Après la mort de Beaujon, la propriété devint,
sous le Directoire, un lieu de divertissement avec des cabarets populaires, des
boutiques et des attractions qui connurent un engouement jusqu’en
1824. Après le déclin des lieux, Balzac s’en porta
acquéreur en 1846.
Puis, hélas, nouvel abandon après la mort de
l’écrivain survenue en 1850. En 1874, le site fut acheté
par la veuve de Salomon
Rothschild, la Baronne Adèle, qui rasa le tout pour y construire
un hôtel
particulier dans le style Louis XVI. Cet hôtel abrite aujourd’hui le
Centre national de la photographie
(http://www.arts-programme.com/musee.php?code=322).

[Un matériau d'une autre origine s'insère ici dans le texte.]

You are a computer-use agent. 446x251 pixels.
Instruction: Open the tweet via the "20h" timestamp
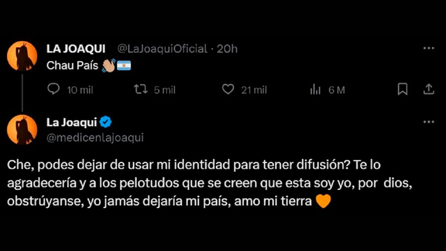(227, 49)
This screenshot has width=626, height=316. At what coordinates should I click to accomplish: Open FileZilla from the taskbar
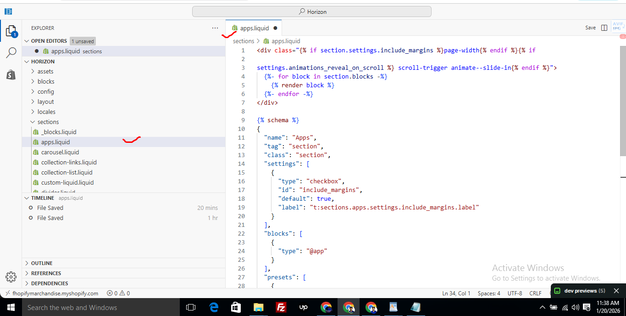[281, 307]
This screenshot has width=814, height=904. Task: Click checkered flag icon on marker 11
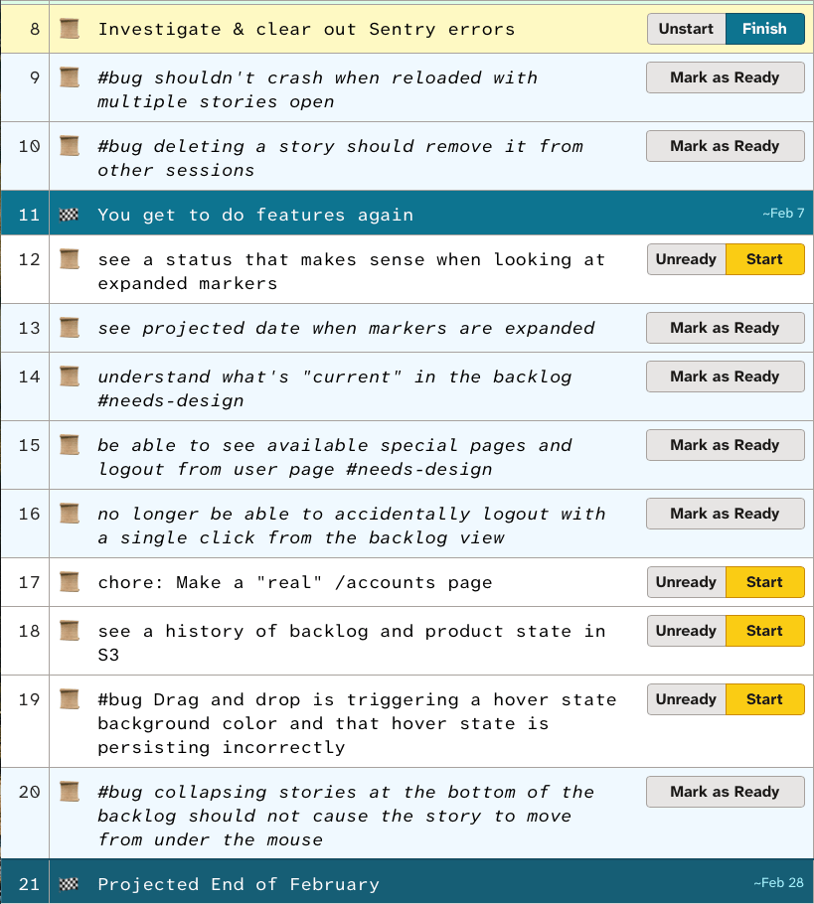point(69,215)
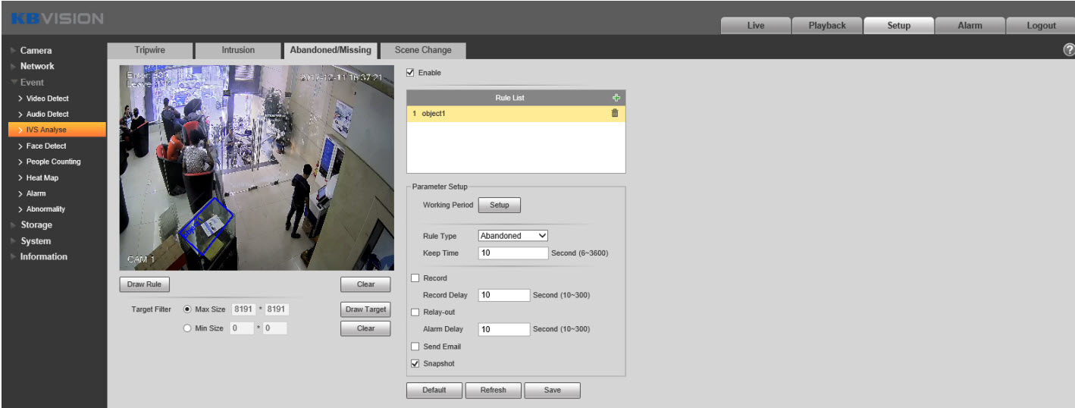1075x408 pixels.
Task: Open the help question mark icon
Action: point(1068,49)

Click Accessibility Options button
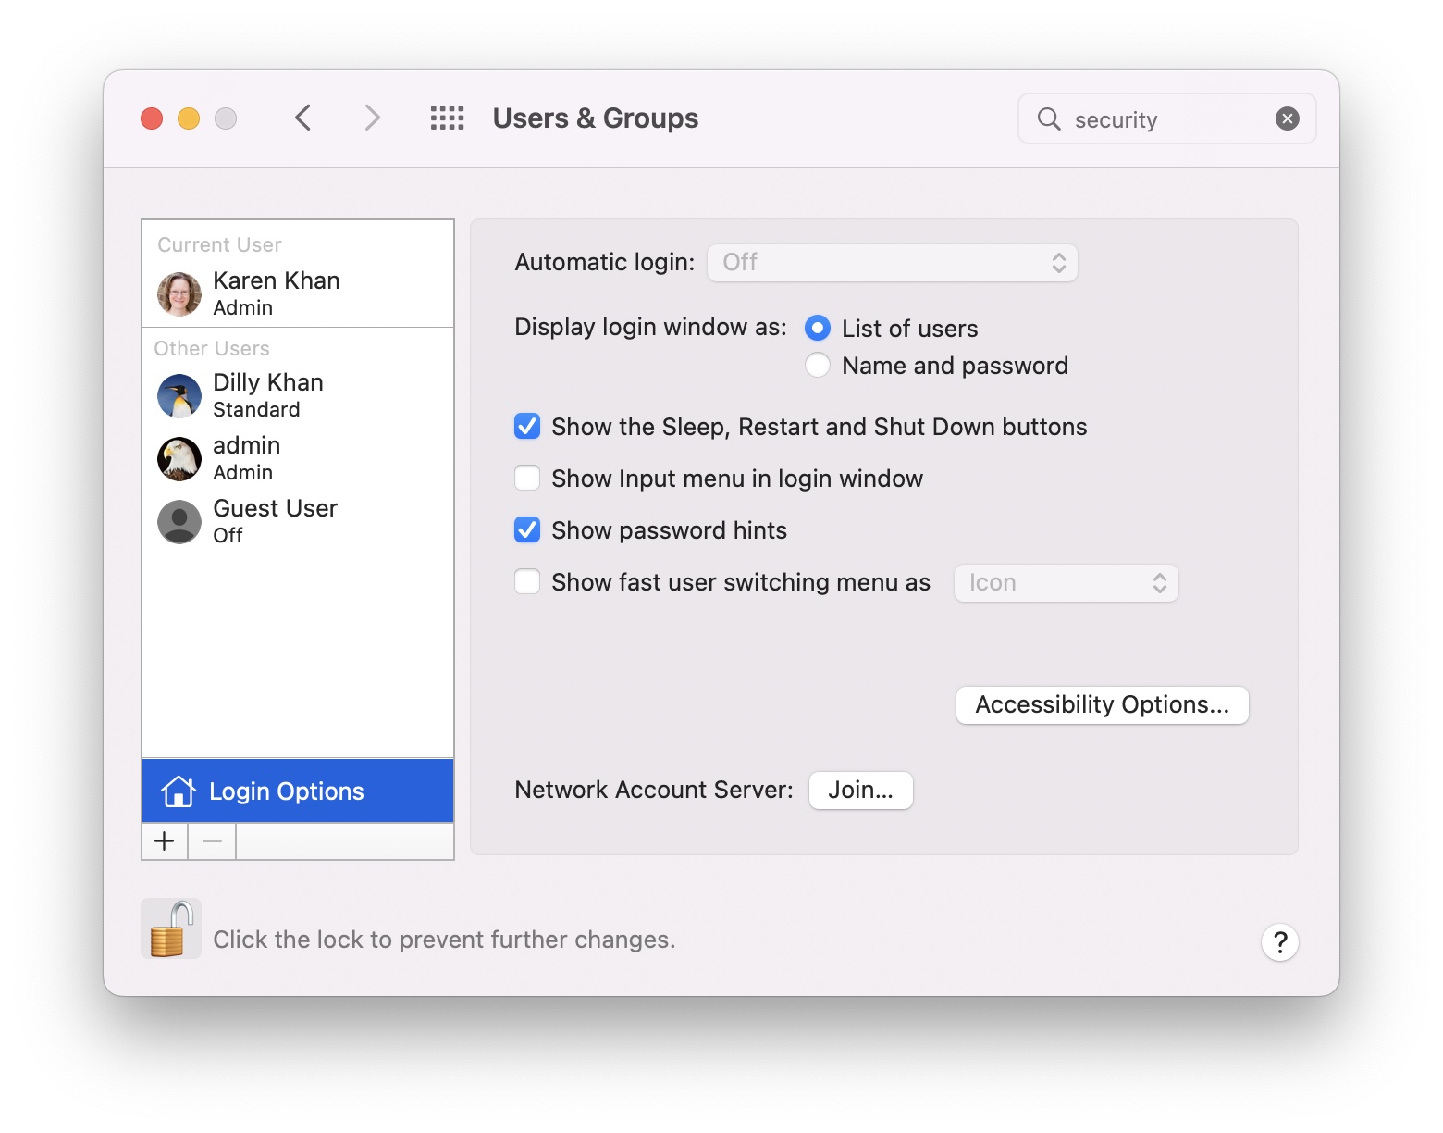click(x=1101, y=704)
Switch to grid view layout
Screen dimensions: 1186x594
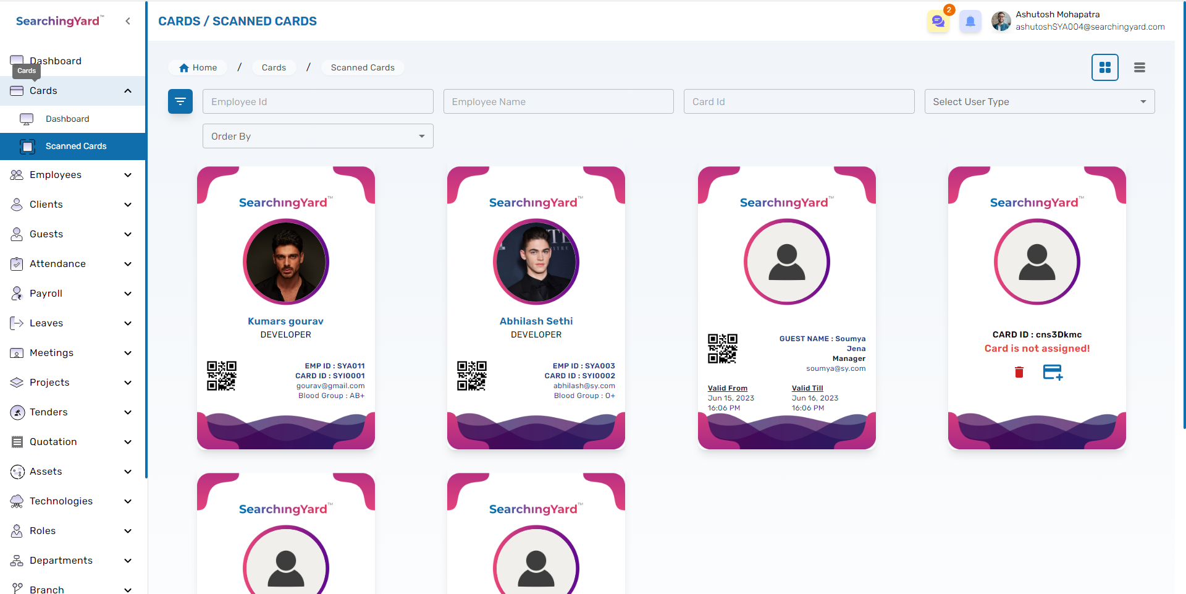tap(1105, 67)
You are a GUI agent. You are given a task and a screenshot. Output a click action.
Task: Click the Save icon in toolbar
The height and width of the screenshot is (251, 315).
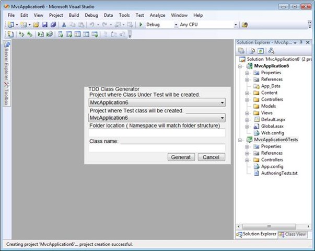(44, 25)
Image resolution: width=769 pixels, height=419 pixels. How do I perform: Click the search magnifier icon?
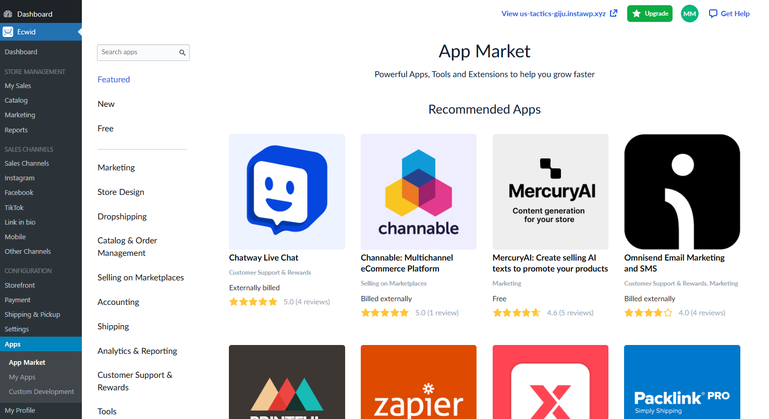point(182,53)
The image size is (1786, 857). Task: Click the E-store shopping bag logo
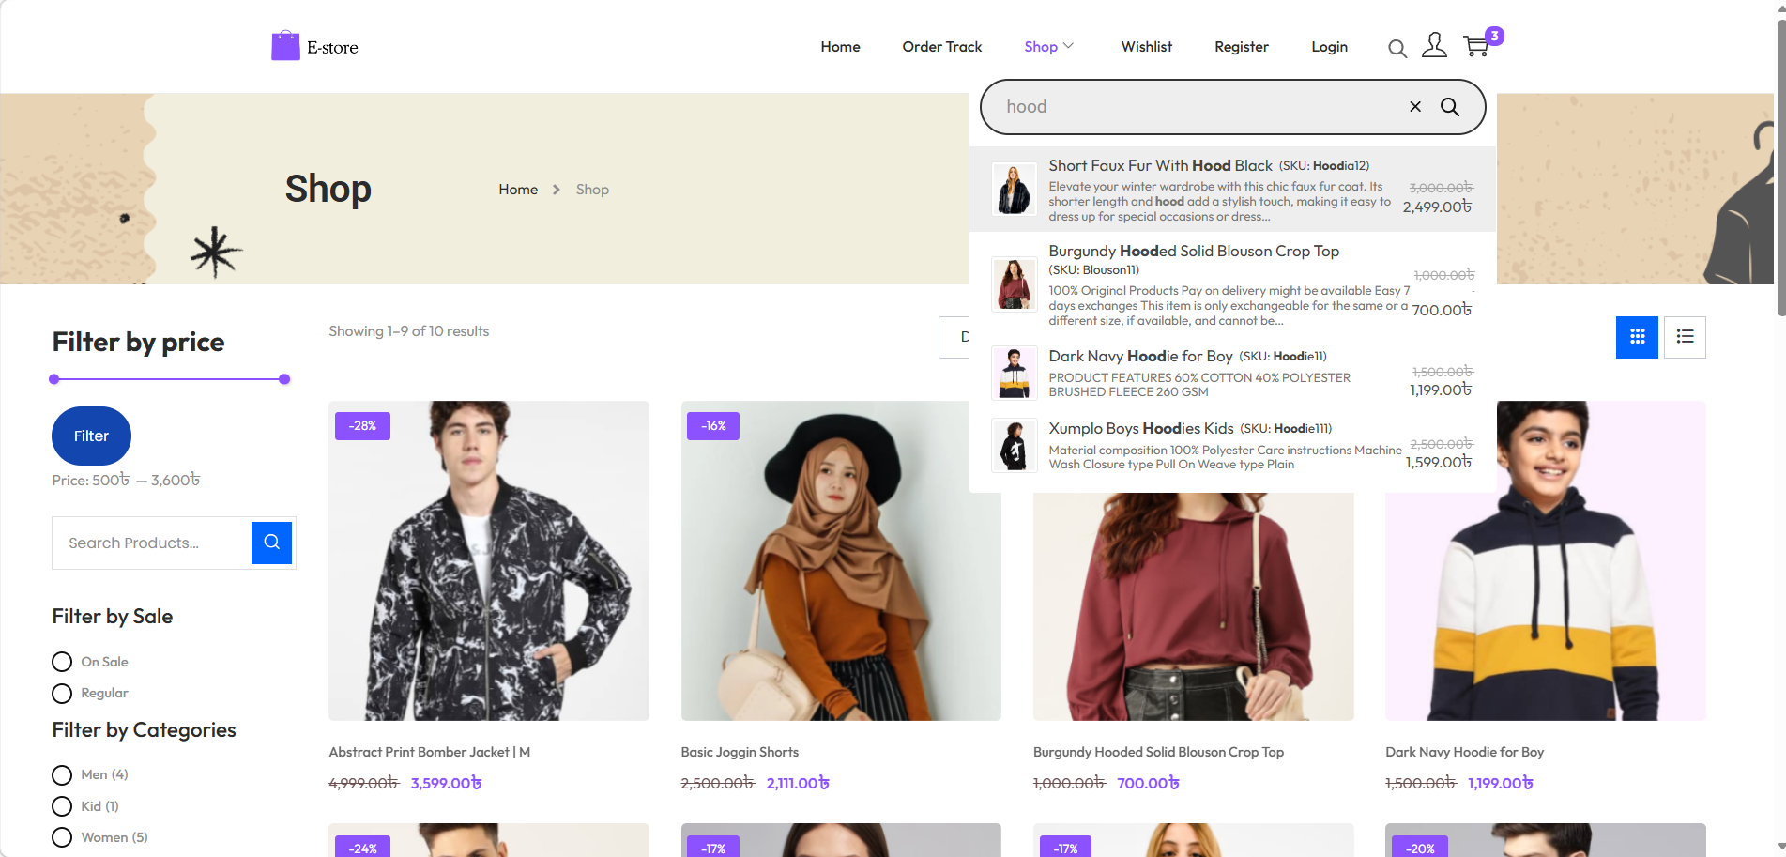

Dans un quartier où chaque mètre carré
possède une valeur immobilière importante, l’hôtel
Solomon Rothschild se pare d’un écrin de verdure
qui donne une idée de la fortune d’alors d’une des plus riches
familles d’Europe.
Face à ce site,
lieu de tant de plaisirs coupables, se dresse aujourd’hui le
monastère où j'habitais et dont la façade,
austère, est percée de vitraux qui laissent
pénétrer la lumière sans rien
révéler des environs.
Il serait facile d'y voir là une silencieuse réprobation
des pères du Saint-Sacrement à l'égard du
voisinage. En réalité il n'en est rien puisque le
monastère, dont la chapelle date de 1876, a probablement
été construit bien après que les environs aient
cessé d'être des lieux de perdition.
À proximité du monastère, plus
précisément à l’intersection de la rue Balzac et
de l’avenue de Friedland,
se trouve le restaurant Balzac. C’est dans ce bistro que je pris
à Paris mon premier repas.
Transporté de l’aéroport à Paris par un car d’Air
France — dont l’itinéraire se termine à l’Arc
de Triomphe — j’avais traîné mes valises
jusqu’à ce restaurant. J’avais
pris place à l’extérieur, à l’une de ces tables
désertées à cette époque de l’année en
raison du temps plus frais.
Au menu, je m’étais laissé tenté par un veau au
romarin. Il s’agissait de
trois pyramides de veau nappées d’une sauce blanche parfumée au romarin.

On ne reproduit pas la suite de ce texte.